SAN FRANCISCO— Non-volatile memory IP vendor Sidense Corp. claimed legal victory over rival Kilopass Technology Inc. Thursday (Aug. 17) after a U.S. federal court ruled that Kilopass could not present its claims of patent infringement by Sidense in front of a jury. Kilopass said it plans to appeal the ruling.
The U.S. District Court for Northern California issued a summary judgment finding that Sidense (Ottawa, Canada) does not infringement three patents held by Kilopass. According to Sidense, in granting its request for a summary ruling, the court determined that "no reasonable jury could find that Sidense infringed any claim of Kilopass' asserted patents."

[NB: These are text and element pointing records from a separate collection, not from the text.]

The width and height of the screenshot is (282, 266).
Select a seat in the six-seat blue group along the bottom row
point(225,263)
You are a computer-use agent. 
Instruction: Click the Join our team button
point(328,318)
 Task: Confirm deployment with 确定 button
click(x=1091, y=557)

Kilopass (Santa Clara, Calif.) and Sidense have engaged in legal wrangling since May 2010, when Kilopass filed the patent infringement lawsuit against Sidense, alleging infringement of Kilopass' one-transistor antifuse technology. Sidense last year sued Kilopass and its CEO, Charlie Cheng, alleging defamation and unfair competition.

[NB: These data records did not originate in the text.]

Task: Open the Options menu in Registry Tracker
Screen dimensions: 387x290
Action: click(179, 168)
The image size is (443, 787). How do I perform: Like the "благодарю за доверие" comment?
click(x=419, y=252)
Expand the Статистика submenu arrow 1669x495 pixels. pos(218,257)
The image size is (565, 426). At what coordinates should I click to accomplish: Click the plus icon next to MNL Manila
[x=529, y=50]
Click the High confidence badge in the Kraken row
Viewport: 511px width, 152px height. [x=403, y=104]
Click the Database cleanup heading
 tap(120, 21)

Sidense said the court gave three reasons that Sidense's technology does not infringe any of Kilopass' asserted patents.
"We are extremely pleased with the judge's ruling, which validates our long-standing belief that the Kilopass patent claims against Sidense are without merit," said Xerxes Wania, Sidense president and CEO. "We've spent a considerable amount of time and money to prove that we're right in this litigation. We refused to be held hostage by this frivolous lawsuit, and now we've been vindicated."
Kilopass said its decision to appeal the ruling rests in its conviction that Sidense’s products are infringing on Kilopass’ patents. The company said the summary judgment order relies on issues that are under dispute and should be decided by a jury.
"We believe the judge ruled in error and prematurely, and we intend to take the issues to the appellate court and other venues to seek the correct ruling," Cheng said through a statement.
Sidense said the court found that Sidense and Kilopass products contain differences related to doped semiconductor regions. The court also found that Kilopass had taken contradictory positions before the court and the U.S. Patent and Trademark Office (USPTO), Sidense said. The company said the court's finding three reasons that Sidense does not infringe bodes well for Sidense if Kilopass appeals.
Kilopass said the preliminary proceedings at the USPTO are still ongoing.
"We are confident that when the appellate court panel of judges reviews the case, they will agree that there is a dispute between Kilopass and Sidense," said Lee Cleveland, Kilopass vice president of R&D.